Que ces neufs mois sont éprouvants ! Attendre un bébé se vit aussi dans la tête […] j’ai du mal à investir cette grossesse, besoin d’avoir des certitudes, très envie qu’elle se termine. La santé de notre bébé, que nous appellerons Ulysse, est au coeur de toutes nos discussions. Il n’y a qu’elle. Les jours passent et je ne suis plus certaine du tout de ce que je veux pour Ulysse…IMG, adoption ?
Mais une petite voix intérieure me souffle que tout va bien se terminer, je veux y croire et m’appuie sur le médecin le plus optimiste quant à l’avenir de notre fils. […] La fin de la grossesse approche et le diagnostic médical s’est affiné. Mon fils ne serait atteint que d’une cardiopathie opérable […] De ce fait, une IMG n’est plus autorisée. Plus confiants, nous ne pouvons cependant nous empêcher d’être inquiets.
La rencontre avec Ulysse
La naissance se passe bien, et très rapidement. Lorsque je croise le regard de mon fils, je me sens envahie d’un amour immense, un amour si puissant qu’il me semble ne pas en avoir ressenti d’autre auparavant.[…] Ulysse est beau […] Son cou est tonique, il redresse la tête. Non, mon enfant n’est pas handicapé. Je l’allaite.

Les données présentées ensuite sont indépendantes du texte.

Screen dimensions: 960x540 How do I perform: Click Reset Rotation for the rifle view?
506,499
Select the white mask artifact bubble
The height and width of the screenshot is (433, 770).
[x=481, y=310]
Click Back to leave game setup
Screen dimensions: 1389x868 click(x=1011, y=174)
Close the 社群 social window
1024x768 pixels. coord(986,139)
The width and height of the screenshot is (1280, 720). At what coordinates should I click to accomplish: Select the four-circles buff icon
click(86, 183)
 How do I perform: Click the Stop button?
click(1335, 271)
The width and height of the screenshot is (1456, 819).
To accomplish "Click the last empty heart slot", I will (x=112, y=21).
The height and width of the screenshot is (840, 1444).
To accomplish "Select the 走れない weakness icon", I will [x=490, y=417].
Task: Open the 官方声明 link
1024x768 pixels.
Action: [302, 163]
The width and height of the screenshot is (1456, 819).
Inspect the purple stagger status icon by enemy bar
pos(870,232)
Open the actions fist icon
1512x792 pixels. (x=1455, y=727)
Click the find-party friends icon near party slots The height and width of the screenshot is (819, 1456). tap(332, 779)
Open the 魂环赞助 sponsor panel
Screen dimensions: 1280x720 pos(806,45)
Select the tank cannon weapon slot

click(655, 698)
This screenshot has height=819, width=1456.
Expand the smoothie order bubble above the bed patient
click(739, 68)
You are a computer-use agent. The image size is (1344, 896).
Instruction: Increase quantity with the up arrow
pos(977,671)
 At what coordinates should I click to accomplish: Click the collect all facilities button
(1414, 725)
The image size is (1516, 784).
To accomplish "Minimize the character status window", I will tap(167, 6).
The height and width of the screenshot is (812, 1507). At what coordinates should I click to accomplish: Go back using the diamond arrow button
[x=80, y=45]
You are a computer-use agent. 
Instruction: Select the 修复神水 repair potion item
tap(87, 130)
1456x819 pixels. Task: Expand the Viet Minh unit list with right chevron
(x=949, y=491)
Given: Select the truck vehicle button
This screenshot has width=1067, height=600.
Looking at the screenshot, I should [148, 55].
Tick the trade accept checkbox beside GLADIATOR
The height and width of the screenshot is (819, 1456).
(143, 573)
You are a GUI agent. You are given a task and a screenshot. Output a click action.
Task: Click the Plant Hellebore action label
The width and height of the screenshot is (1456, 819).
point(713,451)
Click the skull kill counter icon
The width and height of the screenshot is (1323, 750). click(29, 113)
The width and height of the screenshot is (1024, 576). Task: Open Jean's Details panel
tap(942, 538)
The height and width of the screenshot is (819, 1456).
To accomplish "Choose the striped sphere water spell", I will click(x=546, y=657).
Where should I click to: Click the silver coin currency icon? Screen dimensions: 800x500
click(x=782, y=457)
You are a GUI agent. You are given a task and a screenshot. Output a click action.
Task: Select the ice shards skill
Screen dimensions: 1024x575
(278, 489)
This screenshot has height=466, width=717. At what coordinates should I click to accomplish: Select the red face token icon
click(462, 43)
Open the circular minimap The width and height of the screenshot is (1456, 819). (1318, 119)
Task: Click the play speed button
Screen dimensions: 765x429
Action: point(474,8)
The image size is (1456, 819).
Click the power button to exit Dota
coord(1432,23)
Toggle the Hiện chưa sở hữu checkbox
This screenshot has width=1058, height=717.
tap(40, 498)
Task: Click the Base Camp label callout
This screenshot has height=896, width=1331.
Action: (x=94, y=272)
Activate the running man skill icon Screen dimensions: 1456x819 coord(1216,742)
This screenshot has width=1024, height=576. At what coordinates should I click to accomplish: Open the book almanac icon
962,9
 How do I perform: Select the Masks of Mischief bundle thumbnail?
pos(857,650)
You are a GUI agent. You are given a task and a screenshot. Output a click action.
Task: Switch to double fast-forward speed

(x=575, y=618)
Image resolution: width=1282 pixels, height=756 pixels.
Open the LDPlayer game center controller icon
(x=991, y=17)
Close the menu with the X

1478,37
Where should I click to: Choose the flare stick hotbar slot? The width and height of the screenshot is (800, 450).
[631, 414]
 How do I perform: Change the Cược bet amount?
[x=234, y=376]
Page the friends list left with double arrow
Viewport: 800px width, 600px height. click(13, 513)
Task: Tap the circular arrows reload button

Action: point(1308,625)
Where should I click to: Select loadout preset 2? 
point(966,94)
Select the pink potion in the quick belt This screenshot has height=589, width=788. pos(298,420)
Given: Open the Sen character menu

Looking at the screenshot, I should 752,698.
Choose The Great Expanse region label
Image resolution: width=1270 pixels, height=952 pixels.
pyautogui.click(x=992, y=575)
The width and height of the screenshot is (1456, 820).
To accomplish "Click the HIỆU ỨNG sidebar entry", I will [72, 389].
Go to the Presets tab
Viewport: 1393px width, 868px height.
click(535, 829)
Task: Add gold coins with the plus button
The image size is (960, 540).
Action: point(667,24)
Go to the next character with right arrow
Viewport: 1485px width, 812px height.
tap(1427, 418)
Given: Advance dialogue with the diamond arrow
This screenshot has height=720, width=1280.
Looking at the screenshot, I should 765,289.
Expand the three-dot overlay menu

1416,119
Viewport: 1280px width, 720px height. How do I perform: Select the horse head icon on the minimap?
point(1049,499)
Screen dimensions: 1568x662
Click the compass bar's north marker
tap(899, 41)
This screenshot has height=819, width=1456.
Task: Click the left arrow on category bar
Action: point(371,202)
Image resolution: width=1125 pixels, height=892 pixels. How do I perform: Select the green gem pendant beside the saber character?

Une dizaine d’heures après sa naissance, Ulysse fait un malaise. Quand je le revois, dans le service de néonatalogie, il a des tuyaux partout. […] Les médecins ne comprennent pas ce qui se passe. Apparemment la cardiopathie est plus complexe que ce qui avait été détecté avant sa naissance. Les mauvaises nouvelles s’enchaînent. Ulysse a maintenant 5 jours. […] Les médecins nous expliquent qu’il est atteint du syndrome de Nooman, une maladie génétique très rare qui entraîne des problèmes cardiaques, respiratoires, digestifs, sanguins… J’ai dû faire quelque chose de mal pour que notre bébé soit dans cet état ! La décision de Patrick est prise, il souhaite le confier à l’adoption. Moi je ne sais plus où je vais. aurais-je le courage de signer l’abandon ? Notre entourage est horrifié. Rapidement nous cessons d’en parler. Dans l’imaginaire collectif, seul un monstre abandonne son enfant.
Au revoir
Les semaines qui suivent sont déchirantes. Nous disons « au-revoir » à Ulysse. Je n’ose plus m’appeler maman, j’effleure mon bébé du bout des doigts. Plus tard, devant l’assistante sociale du bureau des adoptions, nous maintenons notre décision d’abandon. Cette femme a l’intelligence de ne pas nous juger et répond à nos interrogations : oui, certains parents sont prêts à adopter un enfant malade. La pédopsychiatre de la maternité, elle, est très culpabilisante…Après plusieurs rendez-vous avec l’assistante sociale, nous signons le procès verbal.
Généralement l’abandon se fait dans le cadre d’un accouchement sous X, nous sommes donc dans une situation rarissime. L’assistante sociale coche la case « adoption plénière », et mon coeur se vrille. Je me sens soulagée, mais aussi coupable. Nous avons deux mois pour nous rétracter. Les jours passent. Je pense à mon bébé. Nous écrivons une lettre à notre fils dans laquelle nous mettons de nombreux renseignements et photos. Notre fils doit pouvoir nous retrouver plus tard s’il le désire.
Ulysse décède à un mois d’une leucémie, une complication de sa maladie. […] La culpabilité me ronge : est-ce parce que je l’ai confié à l’adoption qu’il est mort ? Ulysse, je t’ai abandonné mais je t’ai surtout aimé…Le lendemain de son décès, nous envoyons une lettre de rétractation. Ulysse redevient notre fils. S’il n’était pas mort, serais-je allée jusqu’au bout, l’aurais-je abandonné ? Quatre ans après, je ne le sais toujours pas. Ce que je sais en revanche, c’est que se séparer de son enfant ne signifie pas ne pas l’aimer. On le fait dans son intérêt. […]
L’IMG est une épreuve terrible, et l’alternative qu’est l’adoption, méconnue. Peut être cela conviendrait-il mieux à certaines mères mais il faut assumer la réprobation sociale.